• [ROWS]
- - -

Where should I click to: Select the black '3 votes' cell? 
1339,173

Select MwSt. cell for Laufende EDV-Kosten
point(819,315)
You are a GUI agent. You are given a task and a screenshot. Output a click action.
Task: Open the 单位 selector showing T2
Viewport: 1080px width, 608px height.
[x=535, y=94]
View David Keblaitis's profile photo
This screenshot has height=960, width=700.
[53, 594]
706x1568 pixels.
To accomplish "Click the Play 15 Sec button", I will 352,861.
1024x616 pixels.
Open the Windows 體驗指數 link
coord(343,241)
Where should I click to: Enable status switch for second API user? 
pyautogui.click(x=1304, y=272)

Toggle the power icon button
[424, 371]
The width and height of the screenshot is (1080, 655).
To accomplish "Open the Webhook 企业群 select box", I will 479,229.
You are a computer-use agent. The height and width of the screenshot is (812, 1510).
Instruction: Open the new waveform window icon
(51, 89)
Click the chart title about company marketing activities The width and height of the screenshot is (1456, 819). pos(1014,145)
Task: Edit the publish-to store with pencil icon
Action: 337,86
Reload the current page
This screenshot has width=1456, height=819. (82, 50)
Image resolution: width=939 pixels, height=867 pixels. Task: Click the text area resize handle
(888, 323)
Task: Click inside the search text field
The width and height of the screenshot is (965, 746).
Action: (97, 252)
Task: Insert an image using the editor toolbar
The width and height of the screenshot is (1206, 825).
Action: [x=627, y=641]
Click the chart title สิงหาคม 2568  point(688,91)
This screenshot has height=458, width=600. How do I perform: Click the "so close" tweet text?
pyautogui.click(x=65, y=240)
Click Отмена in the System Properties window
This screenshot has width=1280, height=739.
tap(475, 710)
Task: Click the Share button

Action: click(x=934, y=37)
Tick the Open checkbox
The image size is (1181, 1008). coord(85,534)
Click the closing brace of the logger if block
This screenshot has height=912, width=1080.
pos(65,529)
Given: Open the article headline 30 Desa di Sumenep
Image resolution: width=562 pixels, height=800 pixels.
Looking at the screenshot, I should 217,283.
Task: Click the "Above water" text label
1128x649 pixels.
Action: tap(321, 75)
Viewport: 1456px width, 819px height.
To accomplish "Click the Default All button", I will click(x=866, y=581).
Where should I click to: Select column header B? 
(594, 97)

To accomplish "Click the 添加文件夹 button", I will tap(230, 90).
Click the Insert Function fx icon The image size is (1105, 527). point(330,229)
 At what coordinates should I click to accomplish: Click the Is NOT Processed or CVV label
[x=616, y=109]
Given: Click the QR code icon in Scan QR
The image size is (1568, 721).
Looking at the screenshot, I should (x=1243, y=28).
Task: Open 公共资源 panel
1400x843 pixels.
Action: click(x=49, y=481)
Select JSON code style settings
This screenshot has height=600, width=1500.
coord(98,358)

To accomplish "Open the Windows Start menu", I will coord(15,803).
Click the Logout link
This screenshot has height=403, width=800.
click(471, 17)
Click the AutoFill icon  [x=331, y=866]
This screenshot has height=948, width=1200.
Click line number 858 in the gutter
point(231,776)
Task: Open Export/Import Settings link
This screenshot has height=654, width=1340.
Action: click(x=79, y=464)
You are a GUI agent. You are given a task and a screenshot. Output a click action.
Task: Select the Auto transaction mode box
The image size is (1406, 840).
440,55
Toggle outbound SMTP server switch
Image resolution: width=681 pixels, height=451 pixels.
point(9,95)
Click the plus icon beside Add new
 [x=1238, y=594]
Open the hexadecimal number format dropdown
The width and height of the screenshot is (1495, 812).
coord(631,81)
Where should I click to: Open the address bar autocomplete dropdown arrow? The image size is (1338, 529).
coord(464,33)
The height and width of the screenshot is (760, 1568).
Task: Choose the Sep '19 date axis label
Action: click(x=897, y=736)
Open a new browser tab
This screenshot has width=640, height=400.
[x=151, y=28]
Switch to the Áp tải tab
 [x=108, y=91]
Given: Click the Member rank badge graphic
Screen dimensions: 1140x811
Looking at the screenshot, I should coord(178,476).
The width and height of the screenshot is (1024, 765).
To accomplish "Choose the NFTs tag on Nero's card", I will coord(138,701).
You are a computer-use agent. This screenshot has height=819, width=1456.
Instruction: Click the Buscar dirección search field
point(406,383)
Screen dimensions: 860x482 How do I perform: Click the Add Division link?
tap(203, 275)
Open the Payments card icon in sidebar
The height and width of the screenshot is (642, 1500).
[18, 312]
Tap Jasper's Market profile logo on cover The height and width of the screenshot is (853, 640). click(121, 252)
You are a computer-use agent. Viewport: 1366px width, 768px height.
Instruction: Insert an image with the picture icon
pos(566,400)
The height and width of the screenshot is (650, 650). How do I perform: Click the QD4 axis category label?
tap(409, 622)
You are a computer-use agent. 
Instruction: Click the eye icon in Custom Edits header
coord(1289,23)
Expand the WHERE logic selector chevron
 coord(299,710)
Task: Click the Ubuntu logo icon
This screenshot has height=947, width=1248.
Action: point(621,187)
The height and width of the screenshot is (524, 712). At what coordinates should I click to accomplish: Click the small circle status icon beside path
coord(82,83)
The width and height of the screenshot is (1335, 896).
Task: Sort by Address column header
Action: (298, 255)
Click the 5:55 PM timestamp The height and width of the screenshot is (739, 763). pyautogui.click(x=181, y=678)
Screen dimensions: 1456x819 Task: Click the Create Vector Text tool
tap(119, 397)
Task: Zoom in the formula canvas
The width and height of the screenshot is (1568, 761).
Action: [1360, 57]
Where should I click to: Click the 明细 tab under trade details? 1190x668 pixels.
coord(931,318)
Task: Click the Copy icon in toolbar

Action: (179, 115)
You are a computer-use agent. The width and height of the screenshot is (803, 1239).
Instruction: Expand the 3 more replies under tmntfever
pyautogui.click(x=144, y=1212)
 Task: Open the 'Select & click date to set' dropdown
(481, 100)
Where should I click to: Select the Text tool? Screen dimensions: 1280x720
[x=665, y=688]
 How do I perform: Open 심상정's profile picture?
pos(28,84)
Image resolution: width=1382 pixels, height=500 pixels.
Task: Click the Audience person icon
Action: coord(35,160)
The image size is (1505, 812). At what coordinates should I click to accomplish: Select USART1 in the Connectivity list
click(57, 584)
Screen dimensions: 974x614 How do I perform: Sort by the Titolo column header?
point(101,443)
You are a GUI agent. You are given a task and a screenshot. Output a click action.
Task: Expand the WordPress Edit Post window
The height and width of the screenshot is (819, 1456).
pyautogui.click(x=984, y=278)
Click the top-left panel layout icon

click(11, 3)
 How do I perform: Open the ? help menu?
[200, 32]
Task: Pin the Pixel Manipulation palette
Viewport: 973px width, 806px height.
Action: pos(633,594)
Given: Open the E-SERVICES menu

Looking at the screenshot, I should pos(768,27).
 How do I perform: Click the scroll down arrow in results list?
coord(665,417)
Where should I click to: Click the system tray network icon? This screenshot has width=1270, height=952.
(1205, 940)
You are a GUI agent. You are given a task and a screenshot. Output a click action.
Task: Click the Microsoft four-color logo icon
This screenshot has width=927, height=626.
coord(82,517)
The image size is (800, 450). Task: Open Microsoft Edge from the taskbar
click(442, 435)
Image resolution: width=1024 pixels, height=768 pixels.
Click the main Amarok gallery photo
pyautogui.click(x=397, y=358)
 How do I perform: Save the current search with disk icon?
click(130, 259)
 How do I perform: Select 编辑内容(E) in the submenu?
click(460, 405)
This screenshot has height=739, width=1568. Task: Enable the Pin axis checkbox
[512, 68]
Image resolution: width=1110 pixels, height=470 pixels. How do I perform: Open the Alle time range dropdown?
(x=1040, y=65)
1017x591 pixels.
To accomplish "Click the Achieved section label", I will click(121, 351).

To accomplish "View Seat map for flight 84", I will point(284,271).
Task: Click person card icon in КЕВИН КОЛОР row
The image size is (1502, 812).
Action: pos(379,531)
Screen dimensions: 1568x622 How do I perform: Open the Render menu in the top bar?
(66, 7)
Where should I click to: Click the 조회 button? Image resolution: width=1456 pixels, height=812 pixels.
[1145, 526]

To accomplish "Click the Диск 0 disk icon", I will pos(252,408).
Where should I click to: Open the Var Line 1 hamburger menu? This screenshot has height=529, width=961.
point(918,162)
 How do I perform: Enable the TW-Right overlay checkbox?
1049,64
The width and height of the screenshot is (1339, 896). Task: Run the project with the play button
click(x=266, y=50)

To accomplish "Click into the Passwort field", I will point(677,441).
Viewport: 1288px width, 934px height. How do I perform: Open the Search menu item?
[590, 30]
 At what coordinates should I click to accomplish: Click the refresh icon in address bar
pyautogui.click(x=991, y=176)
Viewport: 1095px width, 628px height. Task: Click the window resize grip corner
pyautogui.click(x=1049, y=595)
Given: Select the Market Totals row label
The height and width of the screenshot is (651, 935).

- - -

• [GIVEN INSTRUCTION]
Put the entries above into a Markdown table with the columns Row and Line, starting with the line that contains "Task: Open the 'Select" and going on through the line that contains "click(442, 435)". Number each line in the Row column, and leave out blank lines.

• [WRITTEN REPLY]
| Row | Line |
|---|---|
| 1 |  Task: Open the 'Select & click date to set' dropdown |
| 2 | (481, 100) |
| 3 | Where should I click to: Select the Text tool? Screen dimensions: 1280x720 |
| 4 | [x=665, y=688] |
| 5 |  How do I perform: Open 심상정's profile picture? |
| 6 | pos(28,84) |
| 7 | Image resolution: width=1382 pixels, height=500 pixels. |
| 8 | Task: Click the Audience person icon |
| 9 | Action: coord(35,160) |
| 10 | The image size is (1505, 812). At what coordinates should I click to accomplish: Select USART1 in the Connectivity list |
| 11 | click(57, 584) |
| 12 | Screen dimensions: 974x614 How do I perform: Sort by the Titolo column header? |
| 13 | point(101,443) |
| 14 | You are a GUI agent. You are given a task and a screenshot. Output a click action. |
| 15 | Task: Expand the WordPress Edit Post window |
| 16 | The height and width of the screenshot is (819, 1456). |
| 17 | pyautogui.click(x=984, y=278) |
| 18 | Click the top-left panel layout icon |
| 19 | click(11, 3) |
| 20 |  How do I perform: Open the ? help menu? |
| 21 | [200, 32] |
| 22 | Task: Pin the Pixel Manipulation palette |
| 23 | Viewport: 973px width, 806px height. |
| 24 | Action: pos(633,594) |
| 25 | Given: Open the E-SERVICES menu |
| 26 | Looking at the screenshot, I should pos(768,27). |
| 27 |  How do I perform: Click the scroll down arrow in results list? |
| 28 | coord(665,417) |
| 29 | Where should I click to: Click the system tray network icon? This screenshot has width=1270, height=952. |
| 30 | (1205, 940) |
| 31 | You are a GUI agent. You are given a task and a screenshot. Output a click action. |
| 32 | Task: Click the Microsoft four-color logo icon |
| 33 | This screenshot has width=927, height=626. |
| 34 | coord(82,517) |
| 35 | The image size is (800, 450). Task: Open Microsoft Edge from the taskbar |
| 36 | click(442, 435) |